Teaching programming, off-line programming and autonomous programming.
(1) programming teaching
Teaching programming means that the operator uses the teaching board to move the welding torch at the end of the robot to track the weld and record the weld trajectory and welding process parameters in time, and the robot teaches and reproduces the welding process point by point according to the recorded information. This method of recording and reproducing torch posture point by point requires the operator to act as an external sensor, and the robot itself lacks external information perception, so its flexibility is poor. Moreover, for weldments with complex structures, operators need to spend a lot of time teaching, and the programming efficiency is low. When the welding environment parameters change, it is necessary to teach the welding process again, which can not adapt to the changing welding objects and tasks, and the welding accuracy is poor.
(2) Offline programming
Off-line programming adopts partial sensing technology, mainly relying on computer graphics technology, establishes the working model of the robot, simulates the programming results with three-dimensional graphics animation to test the reliability of the programming, and finally transmits the generated code to the robot control cabinet to control the operation of the robot. Compared with teaching programming, off-line programming can reduce the working time of robot and simplify programming with CAD technology. The research on off-line programming technology of robots abroad is mature, and all industrial robot manufacturers are equipped with their own off-line programming software systems. For example, ABB's Robot studio simulation programming software can do both simulation analysis and offline programming. Off-line programming can build a simulated welding environment, and according to the working conditions, use CAD technology to build the corresponding geometric models of fixtures, parts and tools. However, due to the lack of sensing data of real welding environment, the geometric model can only partially describe the real welding target, and the deviation must be adjusted during the welding process. Therefore, off-line programming is difficult to describe the real three-dimensional motion, and it is not particularly reliable. Real-time deviation control must be carried out in the welding process to meet the requirements of welding process.
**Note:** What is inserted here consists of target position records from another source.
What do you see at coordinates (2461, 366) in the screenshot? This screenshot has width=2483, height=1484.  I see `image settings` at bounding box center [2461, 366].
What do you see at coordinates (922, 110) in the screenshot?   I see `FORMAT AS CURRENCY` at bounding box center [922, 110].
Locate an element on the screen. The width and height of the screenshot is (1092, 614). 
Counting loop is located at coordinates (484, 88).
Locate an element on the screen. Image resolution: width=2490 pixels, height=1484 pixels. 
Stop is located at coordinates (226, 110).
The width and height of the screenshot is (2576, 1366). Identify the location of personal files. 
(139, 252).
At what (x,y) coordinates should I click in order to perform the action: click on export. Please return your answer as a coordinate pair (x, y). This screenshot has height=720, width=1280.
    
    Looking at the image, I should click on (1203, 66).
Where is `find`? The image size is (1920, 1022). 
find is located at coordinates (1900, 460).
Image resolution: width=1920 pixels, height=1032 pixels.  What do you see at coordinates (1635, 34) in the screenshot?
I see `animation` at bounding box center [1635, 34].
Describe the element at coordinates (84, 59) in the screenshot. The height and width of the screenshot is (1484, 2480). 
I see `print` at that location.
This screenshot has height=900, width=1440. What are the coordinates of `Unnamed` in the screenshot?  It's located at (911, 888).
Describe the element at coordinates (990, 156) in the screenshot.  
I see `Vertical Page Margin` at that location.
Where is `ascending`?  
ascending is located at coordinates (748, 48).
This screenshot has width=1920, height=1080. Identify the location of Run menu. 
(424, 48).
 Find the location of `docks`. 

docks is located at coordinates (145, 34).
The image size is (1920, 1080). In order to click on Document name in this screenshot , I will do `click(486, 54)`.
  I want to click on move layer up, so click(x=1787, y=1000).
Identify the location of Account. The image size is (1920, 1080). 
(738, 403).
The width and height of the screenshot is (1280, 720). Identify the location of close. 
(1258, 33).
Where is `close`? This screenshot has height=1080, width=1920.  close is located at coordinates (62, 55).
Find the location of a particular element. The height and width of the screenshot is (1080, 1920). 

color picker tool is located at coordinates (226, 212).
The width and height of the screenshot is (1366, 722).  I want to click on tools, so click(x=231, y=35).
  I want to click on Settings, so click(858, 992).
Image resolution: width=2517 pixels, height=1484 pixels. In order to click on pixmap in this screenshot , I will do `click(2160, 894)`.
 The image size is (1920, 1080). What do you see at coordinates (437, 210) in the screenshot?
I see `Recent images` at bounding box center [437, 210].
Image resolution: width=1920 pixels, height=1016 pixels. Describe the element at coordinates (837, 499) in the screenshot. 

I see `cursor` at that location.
(3) Independent programming
Autonomous programming technology is the basis of realizing robot intelligence. The application of various external sensors in autonomous programming technology enables the robot to perceive the real welding environment in all directions, identify the welding table information and determine the process parameters.
Autonomous programming technology does not need heavy teaching, which reduces the working time of the robot and the labor time of workers, and does not need to correct the deviation in the welding process in real time according to the information of the workbench, which greatly improves the autonomy and adaptability of the robot and becomes the development trend of the robot in the future.
At present, the commonly used sensors include vision sensor, ultrasonic sensor, arc sensor and contact sensor, which make the robot have vision, hearing and touch.
Robot vision sensor mainly uses CCD (Charge Coupled Device) camera to simulate human eyes to obtain external information, which has the advantages of no contact with workpiece, anti-electromagnetic interference, high detection accuracy and rich information. Ultrasonic sensors are cheap and have good ranging directionality, but ultrasonic waves are easily attenuated by the interference of welding noise and protective airflow, which affects the measurement accuracy. The arc sensor makes full use of the arc parameters in the welding process to measure the weld seam, and the distance between the welding torch and the workpiece can be calculated without additional sensors. It is widely used in the welding of symmetrical groove welds such as V-shaped welds, but it has no good detection ability for complex welds. The contact sensor relies on the probe to move along the weld, and the deviation between the welding gun and the weld can be obtained by detecting the deviation of the probe. The sensor is low in price, simple in principle and easy to realize. However, with the aggravation of probe wear and deformation, the detection accuracy gradually decreases, and the detection ability is average for complex welds and high-speed welding occasions.
Instead, the vision sensor collects natural light welding images, laser structured light images and arc images. Laser sensor has good monochromaticity and high brightness, which plays a good auxiliary role in visual acquisition of welding process and has good detection ability for complex welds. Therefore, the welding robot with visual inspection ability can better adapt to environmental changes and realize robot intelligence.